La police turque a dispersé samedi soir à Istanbul avec du gaz lacrymogène et des canons à eau des centaines des personnes qui dénonçaient la mort de l'avocat kurde Tahir Elçi, tué lors d'une fusillade à Diyarbakir (sud-est). Rassemblés sur l'avenue Istiklal, la grande avenue piétonne et commerçante de la partie européenne de la plus grande ville de Turquie, les manifestants ont respecté une minute de silence à la mémoire de M. Elçi, défenseur renommé de la cause kurde et des droits de l'Homme, puis crié des slogans hostiles au gouvernement.

"Vous ne pourrez pas tous nous tuer", "l'Etat criminel devra rendre des comptes" ou "Tahir Elçi est immortel", ont-ils scandé.

Les forces de l'ordre les ont alors dispersées à l'aide de canons à eau et de gaz.

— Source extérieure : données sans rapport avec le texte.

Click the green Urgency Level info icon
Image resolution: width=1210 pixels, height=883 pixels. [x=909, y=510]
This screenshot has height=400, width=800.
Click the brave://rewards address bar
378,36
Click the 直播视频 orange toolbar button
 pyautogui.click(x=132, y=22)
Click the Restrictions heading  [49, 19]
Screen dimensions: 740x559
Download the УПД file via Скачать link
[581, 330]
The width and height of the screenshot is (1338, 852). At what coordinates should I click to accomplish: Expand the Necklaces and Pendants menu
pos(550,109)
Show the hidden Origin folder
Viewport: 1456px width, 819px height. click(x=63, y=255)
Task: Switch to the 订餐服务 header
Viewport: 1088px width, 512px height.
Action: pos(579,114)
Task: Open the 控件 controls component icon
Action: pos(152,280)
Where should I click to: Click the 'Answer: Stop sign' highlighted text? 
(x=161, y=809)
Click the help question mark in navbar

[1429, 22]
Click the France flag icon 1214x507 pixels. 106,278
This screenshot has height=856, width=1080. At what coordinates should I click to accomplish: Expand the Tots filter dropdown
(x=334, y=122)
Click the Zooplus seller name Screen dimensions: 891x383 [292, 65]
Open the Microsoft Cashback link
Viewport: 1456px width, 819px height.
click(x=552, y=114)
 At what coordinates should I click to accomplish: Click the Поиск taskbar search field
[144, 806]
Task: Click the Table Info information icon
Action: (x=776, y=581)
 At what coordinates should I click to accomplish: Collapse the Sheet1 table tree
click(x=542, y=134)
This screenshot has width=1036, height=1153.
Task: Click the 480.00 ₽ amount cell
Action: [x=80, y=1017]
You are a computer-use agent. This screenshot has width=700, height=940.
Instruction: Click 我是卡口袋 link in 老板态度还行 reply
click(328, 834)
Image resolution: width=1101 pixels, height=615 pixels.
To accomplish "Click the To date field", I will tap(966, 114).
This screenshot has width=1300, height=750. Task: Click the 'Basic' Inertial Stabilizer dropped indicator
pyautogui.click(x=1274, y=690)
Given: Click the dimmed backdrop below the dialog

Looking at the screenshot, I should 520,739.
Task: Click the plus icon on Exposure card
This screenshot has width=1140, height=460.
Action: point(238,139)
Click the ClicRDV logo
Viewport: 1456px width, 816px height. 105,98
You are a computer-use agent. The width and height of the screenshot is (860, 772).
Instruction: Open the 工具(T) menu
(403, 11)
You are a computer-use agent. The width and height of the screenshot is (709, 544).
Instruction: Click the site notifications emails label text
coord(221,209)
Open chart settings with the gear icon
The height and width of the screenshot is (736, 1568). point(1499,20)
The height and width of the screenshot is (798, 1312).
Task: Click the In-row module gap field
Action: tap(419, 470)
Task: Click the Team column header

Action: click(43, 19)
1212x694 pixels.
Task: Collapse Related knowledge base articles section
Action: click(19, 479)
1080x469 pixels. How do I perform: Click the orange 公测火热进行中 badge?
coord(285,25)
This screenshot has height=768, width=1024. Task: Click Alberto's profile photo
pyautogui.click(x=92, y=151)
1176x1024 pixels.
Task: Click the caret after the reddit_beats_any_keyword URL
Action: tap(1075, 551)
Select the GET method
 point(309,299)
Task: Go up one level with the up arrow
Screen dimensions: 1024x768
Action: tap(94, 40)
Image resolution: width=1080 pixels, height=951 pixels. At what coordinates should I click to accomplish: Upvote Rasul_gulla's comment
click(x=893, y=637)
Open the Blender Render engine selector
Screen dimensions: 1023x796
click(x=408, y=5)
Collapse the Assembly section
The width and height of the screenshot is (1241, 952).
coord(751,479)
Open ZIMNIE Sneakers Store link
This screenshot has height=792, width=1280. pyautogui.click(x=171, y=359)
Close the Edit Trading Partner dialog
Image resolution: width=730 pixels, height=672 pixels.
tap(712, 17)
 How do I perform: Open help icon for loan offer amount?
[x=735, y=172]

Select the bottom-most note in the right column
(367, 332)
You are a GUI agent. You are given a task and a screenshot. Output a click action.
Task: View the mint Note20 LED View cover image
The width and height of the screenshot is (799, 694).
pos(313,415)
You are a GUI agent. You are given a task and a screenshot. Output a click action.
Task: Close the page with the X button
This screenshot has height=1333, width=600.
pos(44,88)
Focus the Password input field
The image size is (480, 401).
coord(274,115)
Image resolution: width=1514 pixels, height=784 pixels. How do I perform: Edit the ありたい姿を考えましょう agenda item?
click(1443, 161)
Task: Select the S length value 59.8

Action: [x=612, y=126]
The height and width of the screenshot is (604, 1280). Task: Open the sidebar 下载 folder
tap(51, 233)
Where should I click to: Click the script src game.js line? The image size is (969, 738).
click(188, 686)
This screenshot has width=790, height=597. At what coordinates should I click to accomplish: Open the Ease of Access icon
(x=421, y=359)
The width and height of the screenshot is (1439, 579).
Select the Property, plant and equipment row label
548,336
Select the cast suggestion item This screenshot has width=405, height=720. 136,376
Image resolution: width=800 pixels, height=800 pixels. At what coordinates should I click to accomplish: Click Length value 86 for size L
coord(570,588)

Bâtonnier de l'ordre des avocats de Diyarbakir, M. Elçi, 49 ans, a été abattu d'une balle en pleine tête alors qu'il venait d'achever une conférence de presse, pris dans une fusillade opposant la police à des hommes armés non identifiés.

Le Premier ministre islamo-conservateur Ahmet Davutoglu a expliqué que les circonstances de sa mort restaient encore inconnues, indiquant qu'il avait pu être "la cible d'un assassinat" ou "pris entre deux feux".

D'autres rassemblements à la mémoire de Tahir Elçi ont eu lieu à Ankara et à Izmir. Des incidents entre policiers et manifestants ont également été signalés à Diyarbakir.